NVIDIA’s powerful new Blackwell AI chips are facing overheating issues in data center racks, which may cause delays for major customers.
NVIDIA has apparently run into some technical snags with its Blackwell AI chips. The cutting-edge processors, already delayed from their initial launch window, are now grappling with overheating issues when implemented in data center server racks, according to a report from The Information.
Sources told the publication that the Blackwell GPUs overheat when packed together in server racks designed to hold up to 72 of the chips at once. Apparently, NVIDIA has had to go back to its suppliers multiple times requesting redesigns of these racks in an attempt to get the heat situation under control.
A company spokesperson suggested the issues weren’t uncommon, telling Reuters that “NVIDIA is working with leading cloud service providers as an integral part of our engineering team and process. The engineering iterations are normal and expected.”
Whatever the circumstances, the overheating setbacks could stymie rollout plans for major Blackwell customers like Meta, Google, and Microsoft. NVIDIA had previously stated the chips would ship a few months following the initial announcement in March before hitting these delays.
The overheating issue isn’t totally surprising given the monstrous performance NVIDIA is promising with Blackwell. These new GPUs essentially glue together two chips the size of NVIDIA’s previous offerings into one mega processor that can be a whopping 30 times faster for AI workloads like large language models.
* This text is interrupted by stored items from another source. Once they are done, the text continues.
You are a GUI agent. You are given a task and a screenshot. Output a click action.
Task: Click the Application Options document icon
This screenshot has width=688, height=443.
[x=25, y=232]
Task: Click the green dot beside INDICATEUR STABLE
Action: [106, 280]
More performance means more power draw and more heat generation. And getting that heat dissipation equation right will be critical for NVIDIA’s data center partners to maximize AI capabilities.
While NVIDIA navigates these pains, competitors like AMD will be looking to capitalize on any opening in the white-hot AI hardware market.
This is not the first time NVIDIA has run into delays. In August, the company reportedly encountered “design flaws” that were expected to push the release of the chips by at least three months. CEO Jensen Huang himself acknowledged the issue in October, announcing the company was back on track.